◆ Document text ◆
###
But by the end of the 8th month I started to realize that it was hard to retrieve old memories by listening to music, looking at photographs or simply trying to remember anything about the past, which earlier could be done easily. And during the 9th month or so my current condition has developed - I feel myself lost, I have no idea what I should do, but most importantly I seem to have ceased thinking. Not long ago it was a habitual thing of mine to think about anything before falling asleep or during the daytime, as well as dreaming and imagining. Now I don't. Moreover, I quite blurry remember what was happening during the course and even now, though I ended it like 4 months ago. And once again, I seem to have lost myself, my personality and individuality, can't get pleasure from the things I used to like and FEEL them, also I have low libido. So basically I started to change (in a bad way) after 6 moths of taking the medicine.
###
[Source records]
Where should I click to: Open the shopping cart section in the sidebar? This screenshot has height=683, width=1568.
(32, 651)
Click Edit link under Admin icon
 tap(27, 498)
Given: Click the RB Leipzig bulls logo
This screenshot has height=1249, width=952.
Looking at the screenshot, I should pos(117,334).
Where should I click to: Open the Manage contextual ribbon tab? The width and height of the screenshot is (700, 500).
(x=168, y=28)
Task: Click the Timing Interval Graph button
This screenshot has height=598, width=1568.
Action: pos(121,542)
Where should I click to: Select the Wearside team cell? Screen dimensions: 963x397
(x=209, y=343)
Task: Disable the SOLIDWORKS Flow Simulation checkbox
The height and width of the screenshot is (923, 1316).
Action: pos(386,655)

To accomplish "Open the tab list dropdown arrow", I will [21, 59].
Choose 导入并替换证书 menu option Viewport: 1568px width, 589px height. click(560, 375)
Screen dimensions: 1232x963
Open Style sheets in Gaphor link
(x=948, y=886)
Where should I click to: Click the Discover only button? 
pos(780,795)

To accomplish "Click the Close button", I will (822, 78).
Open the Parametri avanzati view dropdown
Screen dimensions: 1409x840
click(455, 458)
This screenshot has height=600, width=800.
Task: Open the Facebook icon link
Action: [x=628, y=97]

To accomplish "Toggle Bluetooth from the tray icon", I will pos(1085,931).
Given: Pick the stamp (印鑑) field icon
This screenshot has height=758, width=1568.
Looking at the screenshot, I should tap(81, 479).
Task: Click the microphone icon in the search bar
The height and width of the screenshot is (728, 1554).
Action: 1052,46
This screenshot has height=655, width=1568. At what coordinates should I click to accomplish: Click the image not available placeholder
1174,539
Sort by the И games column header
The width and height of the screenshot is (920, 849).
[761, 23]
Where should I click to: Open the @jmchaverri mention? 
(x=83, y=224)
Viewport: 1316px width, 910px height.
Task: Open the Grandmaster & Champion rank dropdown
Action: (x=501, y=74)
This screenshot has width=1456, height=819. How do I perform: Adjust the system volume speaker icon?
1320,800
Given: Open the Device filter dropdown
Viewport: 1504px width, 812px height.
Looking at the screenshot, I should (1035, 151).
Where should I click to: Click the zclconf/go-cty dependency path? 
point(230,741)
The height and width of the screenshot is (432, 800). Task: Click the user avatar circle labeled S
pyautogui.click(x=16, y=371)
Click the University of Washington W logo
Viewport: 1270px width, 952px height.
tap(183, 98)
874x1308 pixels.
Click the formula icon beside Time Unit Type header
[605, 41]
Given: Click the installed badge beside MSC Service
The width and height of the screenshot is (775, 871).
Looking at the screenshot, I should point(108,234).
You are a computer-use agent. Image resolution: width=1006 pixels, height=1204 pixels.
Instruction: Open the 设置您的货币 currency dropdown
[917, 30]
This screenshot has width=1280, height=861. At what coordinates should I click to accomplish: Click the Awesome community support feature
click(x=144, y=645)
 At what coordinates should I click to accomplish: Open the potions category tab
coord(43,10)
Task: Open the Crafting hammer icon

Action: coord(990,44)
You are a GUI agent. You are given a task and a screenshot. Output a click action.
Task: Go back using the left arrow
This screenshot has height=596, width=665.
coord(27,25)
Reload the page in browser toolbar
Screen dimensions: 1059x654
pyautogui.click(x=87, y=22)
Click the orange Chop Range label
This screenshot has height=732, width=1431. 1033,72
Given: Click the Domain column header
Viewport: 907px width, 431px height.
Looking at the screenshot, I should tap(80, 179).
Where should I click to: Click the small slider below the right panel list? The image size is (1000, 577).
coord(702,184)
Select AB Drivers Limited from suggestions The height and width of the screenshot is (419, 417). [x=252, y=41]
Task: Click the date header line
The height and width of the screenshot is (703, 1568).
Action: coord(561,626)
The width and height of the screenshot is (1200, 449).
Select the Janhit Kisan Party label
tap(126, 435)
###
◆ Required work ◆
a) Answer these questions about the account of changes after taking the medicine, one line each:
(i) By what point did the writer start to find old memories hard to retrieve?
(ii) About how long ago did the writer end the course?
(iii) What did the writer habitually do before falling asleep?
b) Say whether each statement agrees with the account of changes after taking the medicine. Answer yes or no and quote the deciding words:
(i) The writer still thinks about things before falling asleep.
(ii) The writer reports having a low libido.
(iii) The writer's current condition developed around the 9th month.
c) Pick up the account of changes after taking the medicine where it stops, and write what comes next.

◆ Answer set ◆
a)
(i) By the end of the 8th month.
(ii) About 4 months ago.
(iii) Think about anything.

b)
(i) No: "Now I don't."
(ii) Yes: "also I have low libido"
(iii) Yes: "during the 9th month or so my current condition has developed"

c)
Now I'm really afraid about this condition. I regret taking the medicine and will never do again, but I have only one question: can these changes be considered as side effects and are they going to be constant? As I said, the last pill was taken 4 months ago, but I still feel pinned down and depressed, having no idea of what's going on and what I should do, although the medication helped me to partially get rid of the obsession which persuaded me to start the course.
Could I have any tips and ideas about all this? Am I going to be all right or am I wasted forever as a person? Thank you for your replies.